**How to complete this task**
Copy all lines below that use the word "will".

### Records supplied

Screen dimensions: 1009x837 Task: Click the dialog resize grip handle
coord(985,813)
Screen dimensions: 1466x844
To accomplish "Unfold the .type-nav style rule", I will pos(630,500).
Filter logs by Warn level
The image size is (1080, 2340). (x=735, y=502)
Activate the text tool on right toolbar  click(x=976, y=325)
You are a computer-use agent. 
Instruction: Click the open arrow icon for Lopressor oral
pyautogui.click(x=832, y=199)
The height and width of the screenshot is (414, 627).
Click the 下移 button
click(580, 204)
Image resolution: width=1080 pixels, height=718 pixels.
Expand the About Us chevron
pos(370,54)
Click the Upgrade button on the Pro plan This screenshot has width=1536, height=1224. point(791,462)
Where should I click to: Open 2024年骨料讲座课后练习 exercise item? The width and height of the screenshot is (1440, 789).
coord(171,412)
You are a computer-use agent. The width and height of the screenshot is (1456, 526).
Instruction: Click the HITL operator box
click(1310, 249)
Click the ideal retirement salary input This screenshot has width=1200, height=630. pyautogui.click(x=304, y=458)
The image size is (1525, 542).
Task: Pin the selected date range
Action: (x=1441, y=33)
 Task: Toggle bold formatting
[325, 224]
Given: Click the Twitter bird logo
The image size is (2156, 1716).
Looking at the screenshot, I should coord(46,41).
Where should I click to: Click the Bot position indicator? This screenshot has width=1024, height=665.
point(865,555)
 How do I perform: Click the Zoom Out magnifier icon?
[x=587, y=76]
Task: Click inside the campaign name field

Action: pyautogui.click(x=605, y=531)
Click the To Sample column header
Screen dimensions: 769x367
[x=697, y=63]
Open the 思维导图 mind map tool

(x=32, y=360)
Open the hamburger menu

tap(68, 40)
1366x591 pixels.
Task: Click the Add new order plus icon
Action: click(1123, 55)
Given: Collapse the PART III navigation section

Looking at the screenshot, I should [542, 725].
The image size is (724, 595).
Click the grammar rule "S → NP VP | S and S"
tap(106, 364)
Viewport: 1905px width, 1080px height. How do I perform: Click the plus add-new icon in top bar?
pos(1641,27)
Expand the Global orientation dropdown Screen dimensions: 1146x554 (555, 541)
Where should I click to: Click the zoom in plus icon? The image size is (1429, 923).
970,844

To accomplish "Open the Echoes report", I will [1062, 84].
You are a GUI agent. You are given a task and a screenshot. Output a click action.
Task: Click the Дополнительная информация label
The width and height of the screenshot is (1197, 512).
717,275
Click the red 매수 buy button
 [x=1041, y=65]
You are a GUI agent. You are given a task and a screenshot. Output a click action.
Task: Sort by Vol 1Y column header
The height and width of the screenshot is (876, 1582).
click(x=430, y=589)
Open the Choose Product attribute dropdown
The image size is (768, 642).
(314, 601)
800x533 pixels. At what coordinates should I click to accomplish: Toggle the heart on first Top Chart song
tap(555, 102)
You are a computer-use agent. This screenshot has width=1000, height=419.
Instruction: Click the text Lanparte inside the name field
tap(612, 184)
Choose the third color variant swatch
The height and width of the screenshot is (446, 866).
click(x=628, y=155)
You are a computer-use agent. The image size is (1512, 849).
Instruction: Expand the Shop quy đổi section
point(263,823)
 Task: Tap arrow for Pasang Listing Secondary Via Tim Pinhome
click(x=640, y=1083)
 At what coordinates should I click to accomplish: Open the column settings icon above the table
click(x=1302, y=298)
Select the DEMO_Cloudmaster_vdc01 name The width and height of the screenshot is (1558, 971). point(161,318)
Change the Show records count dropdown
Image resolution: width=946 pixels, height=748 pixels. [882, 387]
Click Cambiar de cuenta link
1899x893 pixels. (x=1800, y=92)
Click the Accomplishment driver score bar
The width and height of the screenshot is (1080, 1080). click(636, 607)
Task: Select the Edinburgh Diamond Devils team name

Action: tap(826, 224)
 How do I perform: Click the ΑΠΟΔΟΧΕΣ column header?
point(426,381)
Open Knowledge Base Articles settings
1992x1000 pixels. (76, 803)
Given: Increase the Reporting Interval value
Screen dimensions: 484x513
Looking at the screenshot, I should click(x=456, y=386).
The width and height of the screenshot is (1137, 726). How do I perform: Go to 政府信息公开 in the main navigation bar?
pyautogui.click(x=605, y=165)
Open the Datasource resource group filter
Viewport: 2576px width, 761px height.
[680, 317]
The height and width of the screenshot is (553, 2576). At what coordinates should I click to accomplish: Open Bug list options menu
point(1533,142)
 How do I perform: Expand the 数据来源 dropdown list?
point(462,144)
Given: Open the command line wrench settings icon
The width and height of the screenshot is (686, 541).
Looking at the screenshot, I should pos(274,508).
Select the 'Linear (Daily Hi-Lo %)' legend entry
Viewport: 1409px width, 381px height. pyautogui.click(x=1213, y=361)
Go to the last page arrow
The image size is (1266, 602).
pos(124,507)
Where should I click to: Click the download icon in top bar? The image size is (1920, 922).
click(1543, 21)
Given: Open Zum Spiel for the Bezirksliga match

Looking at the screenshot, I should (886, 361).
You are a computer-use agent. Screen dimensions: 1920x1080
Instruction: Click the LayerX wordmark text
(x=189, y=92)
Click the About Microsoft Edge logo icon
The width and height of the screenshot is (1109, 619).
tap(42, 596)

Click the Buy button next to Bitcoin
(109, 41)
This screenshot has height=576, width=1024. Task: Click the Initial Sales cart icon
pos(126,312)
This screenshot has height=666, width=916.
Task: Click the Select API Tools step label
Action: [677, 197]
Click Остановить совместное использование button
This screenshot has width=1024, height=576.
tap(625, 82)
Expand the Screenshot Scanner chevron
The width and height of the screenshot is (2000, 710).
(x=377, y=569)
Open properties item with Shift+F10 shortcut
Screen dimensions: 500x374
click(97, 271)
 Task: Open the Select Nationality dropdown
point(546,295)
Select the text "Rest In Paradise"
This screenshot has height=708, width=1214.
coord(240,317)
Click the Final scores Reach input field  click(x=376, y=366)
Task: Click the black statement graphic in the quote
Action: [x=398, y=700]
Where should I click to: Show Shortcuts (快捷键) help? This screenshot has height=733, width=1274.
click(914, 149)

######

**Answer for this exercise**
To accomplish "Unfold the .type-nav style rule", I will pos(630,500).
To accomplish "Open the Echoes report", I will [1062, 84].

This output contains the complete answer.